- TEXT SEGMENT:
******************************

Kelley M. Hess, John Hibbard, Jennifer Donovan Meyer, Hansung B. Gim, Nicholas M. Luber, Min S. Yun, Julia Blue Bird, Richard Dodson, Aeree Chung, Danielle Lucero, Emmanuel Momjian, D. J. Pisano, J. H. van Gorkom

TL;DR

This paper presents the first spatially resolved CO(1-0) observations of HI-detected galaxies beyond the local universe, using 14 CHILES galaxies at z ≈ 0.12. Five galaxies show resolved CO with rotating-disk kinematics, and stacking of the non-detections yields a mean molecular mass of $\log(M_{H_2}/M_\odot)=8.46$ at $\log(M_*/M_\odot)=9.35$. The study finds HI to be more extended than CO, while CO emission aligns with regions of high stellar-mass density and dust-obscured star formation traced by 1.4 GHz continuum, and it places CHILES results in the broader context of local and intermediate-redshift gas surveys. Comparison with literature suggests mild evolution in molecular and atomic gas reservoirs with redshift, but substantial galaxy-to-galaxy scatter and environmental effects—particularly in clusters—limit definitive evolutionary inferences within this redshift range. The work also emphasizes the challenges posed by radio frequency interference for HI studies at these frequencies and foreshadows the role of SKA-era observations in expanding our view of gas evolution in galaxies.

******************************

- DATASET EXTRACT:
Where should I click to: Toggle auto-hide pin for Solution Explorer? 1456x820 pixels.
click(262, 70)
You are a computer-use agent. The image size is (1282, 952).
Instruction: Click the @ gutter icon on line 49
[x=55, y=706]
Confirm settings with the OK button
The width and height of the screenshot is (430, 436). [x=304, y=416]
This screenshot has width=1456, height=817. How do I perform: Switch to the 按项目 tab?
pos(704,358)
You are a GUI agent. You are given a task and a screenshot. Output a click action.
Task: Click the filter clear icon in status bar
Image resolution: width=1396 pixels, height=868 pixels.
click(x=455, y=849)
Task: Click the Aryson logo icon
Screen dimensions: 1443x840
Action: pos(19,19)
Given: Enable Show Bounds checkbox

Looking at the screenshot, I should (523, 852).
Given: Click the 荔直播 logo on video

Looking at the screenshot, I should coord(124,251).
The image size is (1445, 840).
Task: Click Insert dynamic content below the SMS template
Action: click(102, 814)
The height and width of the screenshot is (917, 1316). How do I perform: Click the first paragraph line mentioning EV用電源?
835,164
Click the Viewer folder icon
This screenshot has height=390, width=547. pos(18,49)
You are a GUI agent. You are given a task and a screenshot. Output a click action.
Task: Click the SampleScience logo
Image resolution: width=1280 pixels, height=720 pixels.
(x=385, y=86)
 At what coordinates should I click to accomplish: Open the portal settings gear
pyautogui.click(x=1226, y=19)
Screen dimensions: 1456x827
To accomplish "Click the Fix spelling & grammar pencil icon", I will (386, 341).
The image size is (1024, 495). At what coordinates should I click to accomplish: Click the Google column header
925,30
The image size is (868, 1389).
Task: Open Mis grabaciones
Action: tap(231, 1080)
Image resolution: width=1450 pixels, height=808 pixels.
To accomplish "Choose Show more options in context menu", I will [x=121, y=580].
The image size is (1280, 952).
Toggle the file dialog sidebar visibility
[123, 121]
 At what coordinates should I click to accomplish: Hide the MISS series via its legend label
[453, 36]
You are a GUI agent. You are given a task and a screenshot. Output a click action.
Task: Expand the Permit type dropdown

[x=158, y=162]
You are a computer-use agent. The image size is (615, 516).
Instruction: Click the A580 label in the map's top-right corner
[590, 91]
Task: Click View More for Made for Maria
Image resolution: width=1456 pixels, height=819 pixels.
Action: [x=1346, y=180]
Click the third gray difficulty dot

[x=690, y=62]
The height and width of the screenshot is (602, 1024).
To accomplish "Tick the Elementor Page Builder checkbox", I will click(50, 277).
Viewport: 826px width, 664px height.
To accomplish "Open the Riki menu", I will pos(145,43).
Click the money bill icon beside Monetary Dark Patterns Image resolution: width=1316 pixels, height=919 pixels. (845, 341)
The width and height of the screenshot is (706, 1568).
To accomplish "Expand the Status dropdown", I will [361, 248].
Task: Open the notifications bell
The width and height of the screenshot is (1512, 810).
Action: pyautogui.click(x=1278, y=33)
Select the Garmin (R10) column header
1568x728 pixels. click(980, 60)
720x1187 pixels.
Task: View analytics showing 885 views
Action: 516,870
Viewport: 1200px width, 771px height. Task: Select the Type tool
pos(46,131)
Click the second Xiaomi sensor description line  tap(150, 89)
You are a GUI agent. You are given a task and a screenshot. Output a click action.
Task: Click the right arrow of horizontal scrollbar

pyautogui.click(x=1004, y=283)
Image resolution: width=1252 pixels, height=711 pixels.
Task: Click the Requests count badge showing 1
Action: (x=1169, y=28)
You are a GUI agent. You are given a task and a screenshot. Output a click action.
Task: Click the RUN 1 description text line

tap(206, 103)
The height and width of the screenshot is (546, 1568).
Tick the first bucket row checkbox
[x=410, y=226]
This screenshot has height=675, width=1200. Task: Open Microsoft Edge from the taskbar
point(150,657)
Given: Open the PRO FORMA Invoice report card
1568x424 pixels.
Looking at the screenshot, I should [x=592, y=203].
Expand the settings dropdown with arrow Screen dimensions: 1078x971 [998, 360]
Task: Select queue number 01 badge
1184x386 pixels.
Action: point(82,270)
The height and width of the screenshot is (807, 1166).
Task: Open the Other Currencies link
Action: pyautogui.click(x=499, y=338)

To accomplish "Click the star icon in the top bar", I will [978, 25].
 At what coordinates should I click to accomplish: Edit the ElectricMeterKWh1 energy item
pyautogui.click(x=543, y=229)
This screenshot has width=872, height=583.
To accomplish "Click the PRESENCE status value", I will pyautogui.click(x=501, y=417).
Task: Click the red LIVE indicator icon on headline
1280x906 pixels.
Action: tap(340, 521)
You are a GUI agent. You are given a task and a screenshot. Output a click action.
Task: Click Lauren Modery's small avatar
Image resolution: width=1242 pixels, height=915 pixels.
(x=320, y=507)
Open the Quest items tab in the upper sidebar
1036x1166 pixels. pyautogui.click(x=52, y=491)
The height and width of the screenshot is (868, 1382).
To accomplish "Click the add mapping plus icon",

******************************

- THE EXERCISE:
Answer the following from the summary of CO observations of CHILES galaxies:
(a) How many CHILES galaxies were used, and at what redshift?
(b) What mean molecular mass does stacking the non-detections yield, and at what stellar mass?
(c) What challenge for HI studies at these frequencies does the work emphasize?
The lines above come from a different source than the text.

- WRITTEN SOLUTION:
(a) 14 galaxies at z ≈ 0.12.
(b) log(M_H2/M_⊙) = 8.46 at log(M_*/M_⊙) = 9.35.
(c) Radio frequency interference.